Therapeutic strategies for chronic hepatitis B virus infection in 2008.

作者信息

Khokhar Asim, Afdhal Nezam H

机构信息

Liver Research Center, Beth Israel Deaconess Medical Center, Boston, Massachusetts 02215, USA.

出版信息

Am J Med. 2008 Dec;121(12 Suppl):S33-44. doi: 10.1016/j.amjmed.2008.09.027.

Abstract

Reducing progression of disease and preventing development of hepatocellular carcinoma in patients with chronic hepatitis B (CHB) is best achieved through durable suppression of viral replication without the development of resistance. Suitability of a patient for therapy depends on several factors, notably hepatitis B e antigen (HBeAg) status, serum alanine aminotransferase (ALT) level, and serum HBV DNA level. Interferon therapy can produce durable responses (HBeAg clearance) in approximately one third of patients with HBeAg-positive disease, but has limited use in HBeAg-negative patients owing to relapse after discontinuation of therapy. Oral antiviral agents have superior tolerability and ease of administration, but the long-term treatment that may be necessary can be associated with the development of resistance. The high propensity for development of resistance to lamivudine and telbivudine means that adefovir and entecavir, and where available tenofovir, are now considered the preferred oral agents. Monitoring patients during therapy enables assessment of response and adherence, such that treatment can be modified accordingly; genotypic testing in cases of virologic breakthrough is important to identify presence of resistant strains, which may be found months or years before elevation of serum ALT. In cases of confirmed antiviral resistance, treatment should be promptly adjusted either by switching to another agent, or more commonly, adding a second agent, depending on the circumstances.
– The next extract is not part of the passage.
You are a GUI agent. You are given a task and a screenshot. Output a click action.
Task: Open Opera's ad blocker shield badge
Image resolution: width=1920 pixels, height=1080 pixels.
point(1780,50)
Long-term studies indicate that effective suppression of viral replication improves clinical outcome, with improvement of liver histology and, it is assumed, a decreased risk for development of hepatocellular carcinoma.

摘要

对于慢性乙型肝炎(CHB)患者,要减少疾病进展并预防肝细胞癌的发生,最好的方法是持久抑制病毒复制且不产生耐药性。患者是否适合治疗取决于多个因素,尤其是乙肝e抗原(HBeAg)状态、血清丙氨酸氨基转移酶(ALT)水平和血清HBV DNA水平。干扰素治疗可使约三分之一的HBeAg阳性患者产生持久应答(HBeAg清除),但由于治疗中断后会复发,在HBeAg阴性患者中的应用有限。口服抗病毒药物耐受性更好且易于给药,但可能需要的长期治疗可能与耐药性的产生有关。对拉米夫定和替比夫定产生耐药的可能性很高,这意味着阿德福韦和恩替卡韦,以及有条件的替诺福韦,现在被认为是首选的口服药物。在治疗期间对患者进行监测有助于评估疗效和依从性,从而相应地调整治疗;在病毒学突破的情况下进行基因分型检测对于确定耐药菌株的存在很重要,耐药菌株可能在血清ALT升高前数月或数年就已出现。在确诊抗病毒耐药的情况下,应根据具体情况迅速调整治疗,要么换用另一种药物,或者更常见的是加用第二种药物。长期研究表明,有效抑制病毒复制可改善临床结局,改善肝脏组织学,并且可以推测,降低肝细胞癌发生的风险。